Godspeed gets off to a good start with an Alaskan faith healer, Charlie Shepard (Joseph McKelheer), drinking, arguing with his wife, then going to a prostitute. His wife and son are murdered while he's out and it goes down hill from there. A faith healer's family is murdered: I wonder why? I'm sure a few people have pondered murdering Peter Popoff's family. The investigation, however, makes no leads, Shepard has become increasingly bitter and moves into the woods with a small camping trailer. Suddenly a young woman (Courtney Halverson) takes an interest in him and wants him to come to her home to heal her father. But, oh dear, her brother Luke (Cory Knauf) is one of the murderers of Shepard's family (we know, Shepard doesn't) and he's a looney preacher too.

It would help if Godspeed knew what it wanted to be. At times it wants to be a thriller, promising intense set pieces that ultimately fall flat. It exposes its mysteries too early and tacks on dramatic tension that quickly burns up. At times it wants to be a drama, and this is where Godspeed has the most success. Particularly when dealing with the aftermath of the murders and the life Shepard now lives, it shows him as an interesting person attempting to reevaluate his life and the ideals to which he has devoted himself. Once the girl shows up, melodrama and the promise of thrills disturbs the waters of real, character-based drama.

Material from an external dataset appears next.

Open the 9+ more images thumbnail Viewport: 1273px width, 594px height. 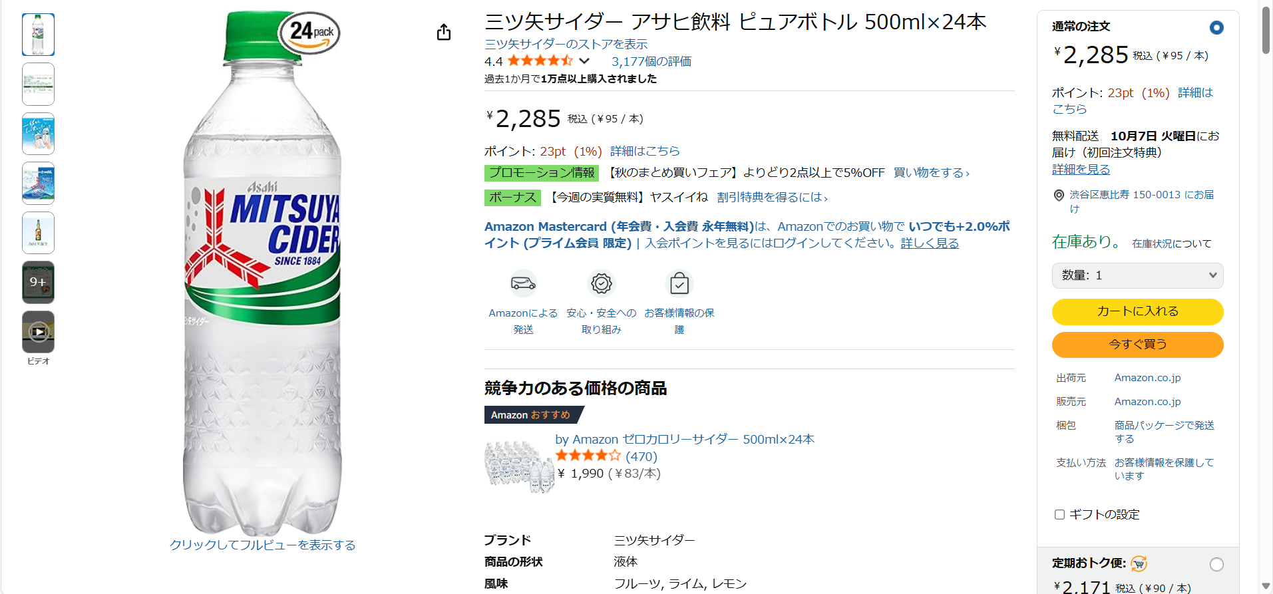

At yet other times Godspeed wants to be a James Randi lecture, showing us how awful is and what the repercussions can be of this faith healing nonsense and how a charismatic zealot can do great harm. The film seems convinced it has real insight on this point. Every character in Godspeed gets to make a speech. Even the sheriff's deputy. In fact, the deputy (reliable Ed Lauter) gets the best speech, an odd but effective story about a raven and a wolf. Most of the speeches are entirely in the screenwriter's voice and interrupt the flow of the narrative with contrived moments. Some blame, too, rests with the actors. Knauf in particular isn't up to the insanity of the incestuous zealot, Luke. A young Dennis Hopper in the role might have partially salvaged this film.

Rather than attempting to place the film in the mould of an 'intense thriller,' Godspeed would have profited from a more brooding and mounting intensity that balances the drama and threat of danger. As it stands, Godspeed frequently shifts gears suddenly and jarringly, making an uneven and disappointing experience. Compare Godspeed to any Claude Chabrol thriller. Chabrol begins with his unsettling characters and tantalizes with the possibility of flaring drama, of intense thrills, but holds out as long as possible; the flares and thrills are going on within the characters. If Godspeed's characters had any real interiority, this might be possible, but they don't. These people exist on the surface, in speeches and paraphernalia.